The show is a throwback to sitcoms like Roseanne and Seinfeld that were built around stand-up comedians with big personalities and large followings. Leanne quickly jumped to Netflix’s number one comedy, staying in the top 10 for three weeks.
In September, the show was picked up for a second season. And her second stand-up special for Netflix, Leanne Morgan: Unspeakable Things, will
premiere on November 4.
For Morgan—a rural farm girl, a wife, a mother, and a grandmother—it’s the culmination of many years of hard work, perseverance, and her continued refusal
to compromise her identity for anyone else.
“I think that it’s important to stay true to who you are and be proud of where you came from, and I think that will draw people to you.”
In August, she stood on the stage at the famed Grand Ole Opry in Nashville at a special celebration of her show and spoke about how she nearly quit comedy.
“I prayed about it. And God did not shut the door. It blew up, and it’s bigger and better than anything I’ve imagined,” she says. “And it’s never too late. Dreams never die.”
Top photograph: Leanne Morgan by Joseph Llanes
Looking for Leanne?
It’s time to take to the bed and binge everything Leanne Morgan! Here are some of the places you can find her.
Leanne (Netflix)
Catch the first season of her multicam sitcom with 16 episodes.

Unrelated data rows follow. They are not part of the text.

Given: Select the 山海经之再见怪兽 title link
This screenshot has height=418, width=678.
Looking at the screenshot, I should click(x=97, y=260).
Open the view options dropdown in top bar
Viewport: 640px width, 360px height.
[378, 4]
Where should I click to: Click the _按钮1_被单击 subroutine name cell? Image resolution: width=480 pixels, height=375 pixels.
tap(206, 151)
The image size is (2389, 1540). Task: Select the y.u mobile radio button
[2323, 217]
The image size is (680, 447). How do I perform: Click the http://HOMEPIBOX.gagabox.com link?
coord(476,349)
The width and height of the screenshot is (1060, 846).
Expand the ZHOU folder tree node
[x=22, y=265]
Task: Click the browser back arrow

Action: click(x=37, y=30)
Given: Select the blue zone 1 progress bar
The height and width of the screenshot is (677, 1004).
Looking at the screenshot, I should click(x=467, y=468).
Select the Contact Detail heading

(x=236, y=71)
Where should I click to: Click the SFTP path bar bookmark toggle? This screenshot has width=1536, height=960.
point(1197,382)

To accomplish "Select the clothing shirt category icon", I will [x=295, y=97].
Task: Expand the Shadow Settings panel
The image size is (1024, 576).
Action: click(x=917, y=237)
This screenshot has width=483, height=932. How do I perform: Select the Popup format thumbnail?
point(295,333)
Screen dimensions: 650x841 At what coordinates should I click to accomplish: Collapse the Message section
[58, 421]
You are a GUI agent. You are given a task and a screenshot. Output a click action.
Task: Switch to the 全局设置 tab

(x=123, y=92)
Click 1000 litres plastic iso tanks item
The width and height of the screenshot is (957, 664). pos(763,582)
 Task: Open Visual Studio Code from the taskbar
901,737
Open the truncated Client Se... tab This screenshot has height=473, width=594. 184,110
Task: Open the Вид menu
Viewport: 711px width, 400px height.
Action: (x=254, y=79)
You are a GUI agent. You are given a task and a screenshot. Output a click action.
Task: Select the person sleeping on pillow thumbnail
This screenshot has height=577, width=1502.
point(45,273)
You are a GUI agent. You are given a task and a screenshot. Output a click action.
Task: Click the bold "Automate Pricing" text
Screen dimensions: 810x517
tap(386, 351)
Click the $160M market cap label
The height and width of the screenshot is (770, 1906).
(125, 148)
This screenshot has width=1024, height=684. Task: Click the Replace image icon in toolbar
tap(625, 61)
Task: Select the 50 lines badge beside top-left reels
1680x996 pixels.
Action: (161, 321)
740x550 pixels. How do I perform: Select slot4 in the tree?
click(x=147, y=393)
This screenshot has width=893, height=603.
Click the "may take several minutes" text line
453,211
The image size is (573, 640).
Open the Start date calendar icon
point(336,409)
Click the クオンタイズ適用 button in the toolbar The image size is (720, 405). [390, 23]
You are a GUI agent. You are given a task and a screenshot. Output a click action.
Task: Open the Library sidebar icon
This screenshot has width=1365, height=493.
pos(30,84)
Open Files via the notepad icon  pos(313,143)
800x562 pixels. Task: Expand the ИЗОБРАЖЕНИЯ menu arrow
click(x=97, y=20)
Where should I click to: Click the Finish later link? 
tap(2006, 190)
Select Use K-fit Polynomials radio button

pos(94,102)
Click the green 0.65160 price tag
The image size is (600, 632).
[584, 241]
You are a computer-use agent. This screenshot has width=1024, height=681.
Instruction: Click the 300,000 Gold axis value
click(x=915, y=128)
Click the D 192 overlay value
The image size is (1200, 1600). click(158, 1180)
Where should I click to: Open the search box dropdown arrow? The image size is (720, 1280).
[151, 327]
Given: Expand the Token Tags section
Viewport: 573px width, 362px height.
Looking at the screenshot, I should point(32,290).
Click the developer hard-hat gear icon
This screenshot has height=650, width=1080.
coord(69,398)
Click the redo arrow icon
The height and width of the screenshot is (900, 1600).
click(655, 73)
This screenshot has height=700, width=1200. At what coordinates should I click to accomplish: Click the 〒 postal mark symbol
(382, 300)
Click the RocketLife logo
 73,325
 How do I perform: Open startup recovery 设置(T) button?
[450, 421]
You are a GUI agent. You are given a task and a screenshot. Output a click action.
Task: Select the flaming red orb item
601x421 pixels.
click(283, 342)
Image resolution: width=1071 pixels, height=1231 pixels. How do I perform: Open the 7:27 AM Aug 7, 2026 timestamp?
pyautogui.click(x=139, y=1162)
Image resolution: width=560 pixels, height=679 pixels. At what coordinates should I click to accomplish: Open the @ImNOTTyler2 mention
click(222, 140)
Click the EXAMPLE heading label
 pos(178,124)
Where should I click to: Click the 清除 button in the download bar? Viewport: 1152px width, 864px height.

You Are Cordially Invited (Amazon Prime)
This movie starring Reese Witherspoon and Will Ferrell about two wedding parties competing for a venue features Morgan as Gwyneth, Witherspoon’s very Southern sister.
I’m Every Woman (Netflix)
A stand-up comedy special filmed on Morgan’s Big Panty Tour.
What in the World?!: A Southern Woman’s Guide to Laughing at Life’s Unexpected Curveballs and Beautiful Blessings (Random House/Convergent)
Morgan’s New York Times best-selling memoir about her life and her comedy career.
Are We Gonna Eat Anything? (Apple Music, Spotify, Amazon Music, YouTube)
This 2022 comedy album covers everything from CrossFit to hernias and competition cheer.